The QINLOCK approval was supported by efficacy results from the primary analysis of the pivotal Phase 3 INVICTUS study in patients with advanced GIST as well as combined safety results from INVICTUS and the Phase 1 study of QINLOCK. In INVICTUS, QINLOCK demonstrated a median progression-free survival of 6.3 months compared to 1.0 month in the placebo arm and significantly reduced the risk of disease progression or death by 85% (hazard ratio of 0.15, p<0.0001)3. Secondary endpoints include Objective Response Rate (ORR) as determined by independent radiologic review using modified RECIST and Overall Survival (OS). QINLOCK demonstrated an ORR of 9.4% compared with 0% for placebo (p =0.0504)3. In addition, QINLOCK demonstrated a median overall survival of 15.1 months compared to 6.6 months in the placebo arm and reduced the risk of death by 64% (hazard ratio of 0.36)3.

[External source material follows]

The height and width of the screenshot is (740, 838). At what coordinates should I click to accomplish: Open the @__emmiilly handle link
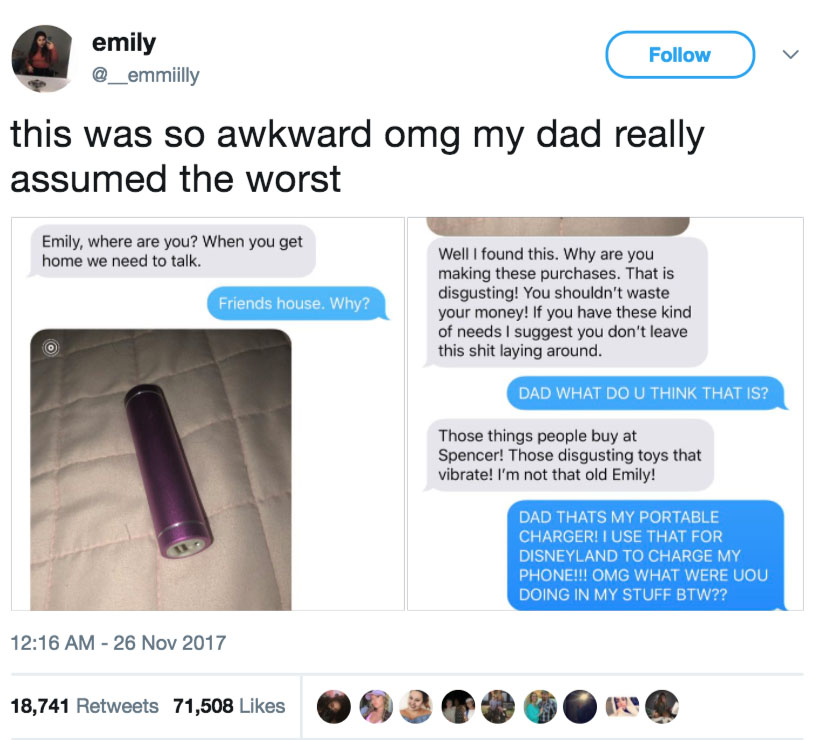point(145,75)
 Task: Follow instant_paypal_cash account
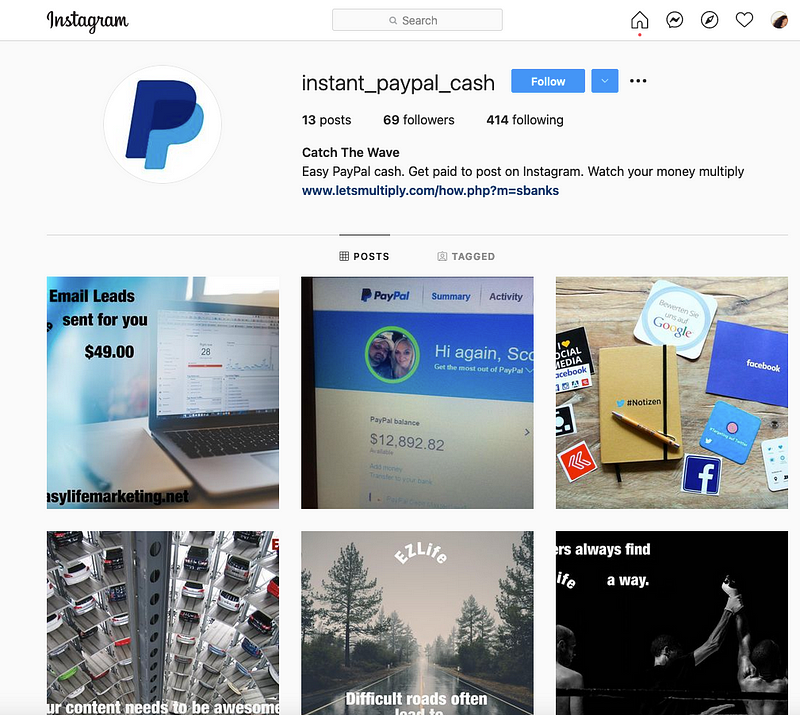tap(548, 81)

The most frequently observed adverse drug reactions (≥25%) in a pooled safety population (n=392) treated with QINLOCK were fatigue, alopecia, nausea, myalgia, constipation, diarrhea, palmar-plantar erythrodysesthesia syndrome (PPES), weight decreased, and vomiting1,3.

In the INVICTUS study, adverse reactions resulting in permanent discontinuation occurred in 8% of patients, dosage interruptions due to an adverse reaction occurred in 24% of patients and dose reductions due to an adverse reaction occurred in 7% of patients who received QINLOCK3.

About QINLOCK (ripretinib)

QINLOCK is a switch-control tyrosine kinase inhibitor that was engineered to broadly inhibit KIT and PDGFRA mutated kinases by using a dual mechanism of action that regulates the kinase switch pocket and activation loop. QINLOCK inhibits primary and secondary KIT mutations in exons 9, 11, 13, 14, 17, and 18 involved in GIST, as well as the primary exon 17 D816V mutation4,5. QINLOCK also inhibits primary PDGFRA mutations in exons 12, 14, and 18, including the exon 18 D842V mutation, involved in a subset of GIST4,5.